Back to the list
Congress: ECR25
Poster Number: C-25294
Type: Poster: EPOS Radiologist (scientific)
Authorblock: J. F. Ojeda Esparza1, D. Botta1, A. Fitisiori1, C. Santarosa1, M. Pucci1, C. Meinzer2, Y-C. Yun2, K-O. Loevblad1, F. T. Kurz1; 1Geneva/CH, 2Heidelberg/DE
Disclosures:
Jose Federico Ojeda Esparza: Nothing to disclose
Daniele Botta: Nothing to disclose
Aikaterini Fitisiori: Nothing to disclose
Corrado Santarosa: Nothing to disclose
Marcella Pucci: Nothing to disclose
Clara Meinzer: Nothing to disclose
Yeong-Chul Yun: Nothing to disclose
Karl-Olof Loevblad: Nothing to disclose
Felix T Kurz: Nothing to disclose
Keywords: Artificial Intelligence, CNS, Catheter arteriography, CT, MR, Computer Applications-General, Diagnostic procedure, Technology assessment, Education and training, Image verification
Results

Accuracies were calculated for each question across all groups, including neuroradiologists, trainee radiologists, large language models (LLMs), and global response data (Fig. 5). Neuroradiologists achieved the highest accuracy (0.911 ± 0.02), significantly outperforming all other groups. In contrast, LLM-GAG demonstrated the lowest accuracy (0.50 ± 0.03), close to chance level, while LLM-GPT (0.64 ± 0.05) and global response data (0.69 ± 0.18) showed intermediate performance, with comparable accuracy levels. Trainee radiologists had a moderate accuracy rate (0.57 ± 0.04), but their variability was notably higher than that of expert radiologists (Fig. 5).

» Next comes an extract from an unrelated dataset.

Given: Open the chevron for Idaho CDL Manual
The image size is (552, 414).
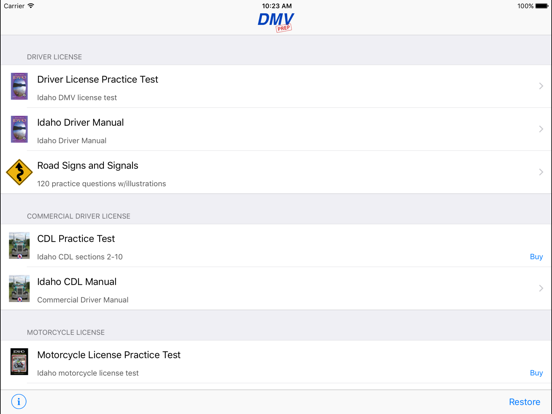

The global response data represents the success rate based on the total number of attempts for each question included in our study. This information was retrieved from Radiopaedia.org at the time of data collection. Global responses were characterized by high variability, with an average of 1640 ± 1285 attempts per question. This heterogeneity complicated direct comparisons with other groups, as the number of attempts per question varied significantly, resulting in wide confidence intervals and less precision which could introduce a bias due to this variability, limiting its interpretability [8].

We used the Kruskal-Wallis test for the analysis of non-normally distributed data, resulting in an H-statistic of 355.48 and a p-value of 1.15 × 10⁻⁷⁵, confirming a significant difference between groups (p < 0.005). Post-hoc analysis with Holm’s correction showed that neuroradiologists had significantly better performance compared to all other groups (p < 0.001). LLM-GPT and global response data showed no significant difference between their performance, while both groups significantly outperformed LLM-GAG (p < 0.001). Trainee radiologists also showed significantly different accuracy compared to all other groups (p < 0.001), except for LLM-GPT, where no significant difference was found (Figs. 6).

In terms of difficulty classification, the average Likert scale ratings for question difficulty were 2.86 ± 0.75 for LLM-GPT and 3.25 ± 0.53 for LLM-GAG. The classification derived from global accuracy data showed an average score of 2.71 after mapping global response accuracy rates to corresponding values on a Likert scale (Fig. 7). Spearman's rho (or Spearman's rank correlation coefficient) was used to determine the correlation between the Likert scale ratings of LLM-GPT and LLM-GAG and the mapped values of the global response. Correlation analysis revealed weak and non-significant relationships between the LLMs’ perceived difficulty and the actual global accuracy rate (Spearman’s rho for GPT = -0.048, p = 0.629; for Gemini = -0.016, p = 0.872). This suggests that while the LLMs tended to rate questions as more difficult on average, their assessments did not strongly align with the empirical difficulty derived from global response data[8].